Throwback Thursday

Mr. Peabody and Sherman, classic cartoon characters, in front of an elaborate wall of machinery, the "Wayback Machine" time machine. Mr. Peabody is a white dog with glasses, Sherman is a red haired boy with glasses

Most Thursdays I post whatever I find here at Disability Thinking from the same date one, two, or three years back. This week, all I found was skipped days and a "Housekeeping" post about changes in the site design. So instead, I went looking for something Historical with a capital "H" to post about.

Since we are neck deep in a U.S. General Election campaign, and seeing as how I've been thinking A LOT about the intersection and overlap of disability culture, disability activism, and politics through the #CripTheVote campaign ... I decided to go looking for some good video to share about our one indisputably, really significantly physically disabled President, Franklin D. Roosevelt.

Black and white photo of President Franklin Roosevelt sitting in a wheelchair on a patio, talking to a young girl while holding a small dog in his lap

I realize that other Presidents probably fit the definition of disability we generally use today. President Lincoln pretty clearly had recurrent depression. Woodrow Wilson had a stroke well into his Presidency, although he's not perhaps the most empowering example as it pretty much meant he was an absentee President for quite some time. And there are probably others that were hard of hearing, had poor eyesight, or were, to use an archaic term, a bit "lame" while in office.

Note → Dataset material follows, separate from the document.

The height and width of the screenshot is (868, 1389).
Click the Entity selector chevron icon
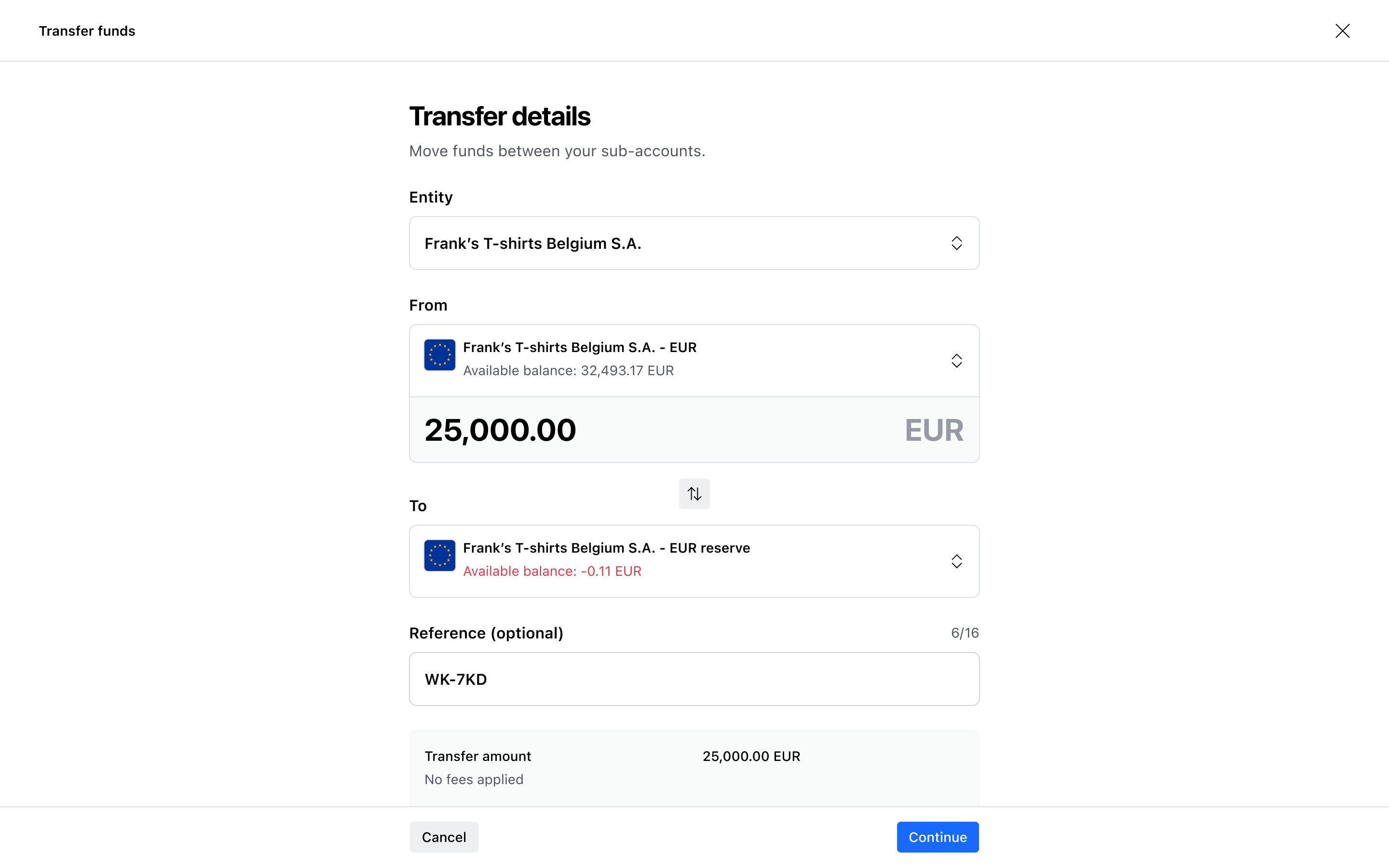(956, 243)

Franklin Roosevelt, on the other hand, was almost entirely paralyzed from the waist down as a result of polio. He never walked a step without help after contracting Polio in 1921. He used a wheelchair every day, until the day he died, partway into his fourth Presidential term.

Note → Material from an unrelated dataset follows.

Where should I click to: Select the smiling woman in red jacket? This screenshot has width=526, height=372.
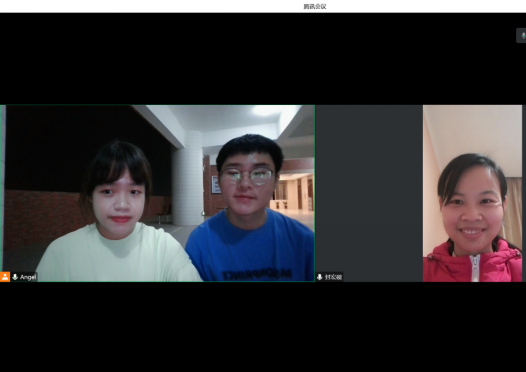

If you're reading this blog, of course, you probably know all this. You might also counter that while FDR was disabled, he didn't identify as disabled, at least not publicly. In fact, conventional wisdom is that he succeeded in politics precisely because he deliberately hid his disability from the general public. By today's standards of Disability Culture, that could be viewed as sort of disreputable. FDR "triumphed over his disability" partly by surrendering to or cutting a deal with ableism. I think there's real truth to that.

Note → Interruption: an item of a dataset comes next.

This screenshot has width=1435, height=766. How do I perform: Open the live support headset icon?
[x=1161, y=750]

I also think it's a lot more complicated. For one thing, based on a few books I've read about Roosevelt, and things my Mom told me about growing up during the Roosevelt years, it seems like Roosevelt and the public had a kind of mutual pact to sort of know about his disability and yet not acknowledge it. I'm sure many, if not most Americans had no idea, but Roosevelt was a famous up-and-coming politician before his Polio attack. He ran for Vice President before he had Polio. Anyone at all tuned in to politics knew who he was. And when a few years after his known illness, he gave the speech nominating Al Smith at the 1924 Democratic Convention, he got gasps and wild cheers exactly because everyone saw it as a stunning comeback from "crippling" illness. Crucially, at least some people there had to notice that he didn't bound up the stairs to the podium, or walk briskly down a rope line shaking hands afterwards. He stood, stiffly, helped into position by his sons, and as he spoke, he used unusually animated head gestures to substitute for the usual hand-waving, because he had to hold tight to the podium just to stay upright.

When I read James Tobin's account of this speech in his book The Man He Became, I was inspired. There’s no other word for it. Whether or not Roosevelt hid his disability, whether or not he ever "identified as disabled" the way we talk about it today, whether or not he aided and abetted ableism instead of challenging it ... Franklin Roosevelt was a bad-ass disabled man who made nonsense of ableism by his very example.

And while we're at it, he was incredibly practical and very sophisticated about how he processed his own disability. Without having names for them, he really did blend aspects of what today we would call the Medical Model and Social Model of disability. This enabled him to succeed in the biggest possible way in politics without having to first be “cured” of his disability, even though he, personally, never totally gave up on that goal. He decided quite consciously that his higher priority was politics, so he put the cure he did long for on a back burner basically for the remainder of his very eventful and consequential life. It’s what millions of people disabled later in life still do today.